AMP 2.10: A New Frontier
As a technical-minded social enterprise, much of Development Gateway’s work involves partnering with governments to devise solutions to improve the effectiveness and transparency of their aid management activities. The Aid Management Program (AMP) – a comprehensive suite of co-created software, technical training, and good practice-sharing – is one such example. After nearly a decade of software iteration, technical training, and fostering South-South Cooperation through annual workshops, AMP has reached a new milestone: Software Version 2.10.
What sets Version 2.10 apart from any other AMP software release? It’s faster, sleeker, and simpler – thanks to an internal revamp based on direct user feedback. More importantly, it represents a first step toward AMP 3.0, a full re-engineering of the system with modern technologies and architecture.
New Software Features
Mashable Maps: After several discussions with partner governments, we’re launching a new GIS module with new visualization capabilities that will enable the system to display more complex project and covariate (i.e. poverty levels, educational levels) information. It will be easier for partner governments to train staff to geocode projects and visualize government statistics
Open API: While AMP has always been built using largely open source components, the new modules being built in 2.10 and beyond will go one step further. We will make the full code for GIS, dashboards, public portal, and other AMP modules available as open source applications on GITHub starting in early 2015. This is part of a larger effort to make the entire AMP platform an open source application, which any interested organization could use for its data management and visualization needs.

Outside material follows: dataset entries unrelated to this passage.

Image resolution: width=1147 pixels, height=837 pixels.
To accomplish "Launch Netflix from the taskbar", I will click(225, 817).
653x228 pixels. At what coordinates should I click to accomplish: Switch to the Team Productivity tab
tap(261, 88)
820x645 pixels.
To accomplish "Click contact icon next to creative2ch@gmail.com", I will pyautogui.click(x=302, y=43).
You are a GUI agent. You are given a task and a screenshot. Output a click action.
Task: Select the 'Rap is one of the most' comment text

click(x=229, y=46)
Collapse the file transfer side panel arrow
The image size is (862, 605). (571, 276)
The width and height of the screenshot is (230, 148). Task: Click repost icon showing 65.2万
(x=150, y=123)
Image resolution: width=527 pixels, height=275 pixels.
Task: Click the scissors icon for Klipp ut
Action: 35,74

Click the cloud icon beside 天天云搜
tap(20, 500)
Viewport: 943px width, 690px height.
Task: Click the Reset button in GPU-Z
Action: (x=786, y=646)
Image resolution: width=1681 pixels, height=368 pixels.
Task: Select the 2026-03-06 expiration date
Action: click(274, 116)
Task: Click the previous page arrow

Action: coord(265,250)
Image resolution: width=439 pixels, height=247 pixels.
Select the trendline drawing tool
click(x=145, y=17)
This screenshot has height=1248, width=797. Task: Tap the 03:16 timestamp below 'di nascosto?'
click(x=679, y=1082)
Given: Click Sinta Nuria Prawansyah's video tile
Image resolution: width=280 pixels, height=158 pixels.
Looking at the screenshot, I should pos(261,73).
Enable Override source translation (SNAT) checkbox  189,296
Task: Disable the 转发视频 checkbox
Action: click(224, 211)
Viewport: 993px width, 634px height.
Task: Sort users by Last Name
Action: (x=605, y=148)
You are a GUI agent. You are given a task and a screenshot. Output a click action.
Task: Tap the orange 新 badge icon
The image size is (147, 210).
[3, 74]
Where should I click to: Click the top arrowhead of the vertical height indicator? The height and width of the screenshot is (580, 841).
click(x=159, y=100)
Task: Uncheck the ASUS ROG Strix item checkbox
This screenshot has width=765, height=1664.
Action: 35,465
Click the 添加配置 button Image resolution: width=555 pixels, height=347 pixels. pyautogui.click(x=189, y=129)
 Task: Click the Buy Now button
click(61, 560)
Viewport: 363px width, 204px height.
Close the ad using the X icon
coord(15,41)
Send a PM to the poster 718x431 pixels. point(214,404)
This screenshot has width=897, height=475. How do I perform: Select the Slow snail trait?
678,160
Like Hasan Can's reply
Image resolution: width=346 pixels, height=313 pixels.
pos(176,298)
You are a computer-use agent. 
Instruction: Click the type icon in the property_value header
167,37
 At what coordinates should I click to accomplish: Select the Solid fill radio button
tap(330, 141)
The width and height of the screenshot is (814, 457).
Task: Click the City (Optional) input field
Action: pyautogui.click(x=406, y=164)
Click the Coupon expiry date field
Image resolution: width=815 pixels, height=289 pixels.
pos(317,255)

Streamlined Maintenance and Inputs: The DG technical team has trimmed down the back-end code – making ongoing maintenance easier – and made tweaks to the analytics and activity dashboards to make the system more modern and intuitive.
A (brief) AMP History
The Aid Management Program was created nearly 10 years ago, in response to the 2003 Rome Declaration on Aid Harmonization (and adapted to the 2005 Paris Declaration for Aid Effectiveness and the 2008 Accra Agenda for Action). Developed in collaboration with the OECD, World Bank, UNDP, and the governments of Ethiopia and India, AMP includes a robust software application (Aid Management Platform), as well as technical, institutional, and policy support. Implemented in over 25 countries around the world, AMP has a strong track record in strengthening local financial ownership, facilitating resource management, and opening up aid information to the public. Opening AMP data has been ramped up over the past few years by geocoding resource information, and making those maps public across several countries – often in collaboration with our AidData partners and USAID’s Higher Education Solutions Network (HESN).
Why Revamp a Working System?
Through lasting relationships with AMP countries and other end users, we knew that the program continued to meet expectations. But, like techies everywhere, we know that “good” systems can always be improved. Because of an internal commitment to innovation, DG has made it a priority to modernize AMP software in close collaboration with dozens of end users around the world. By actively soliciting feedback over the past decade about AMP in general, and around version 2.10 in particular, this major release promises a leaner, meaner, and more user-friendly platform.
Version 2.10 will roll out to partner countries Timor-Leste, Nepal, and Moldova by the end of 2014, with more countries to follow early next year. Version 2.10 will be a key feature of this year’s AMP Good Practices Workshop.We look forward to continued innovation and dialogue around the program for years to come.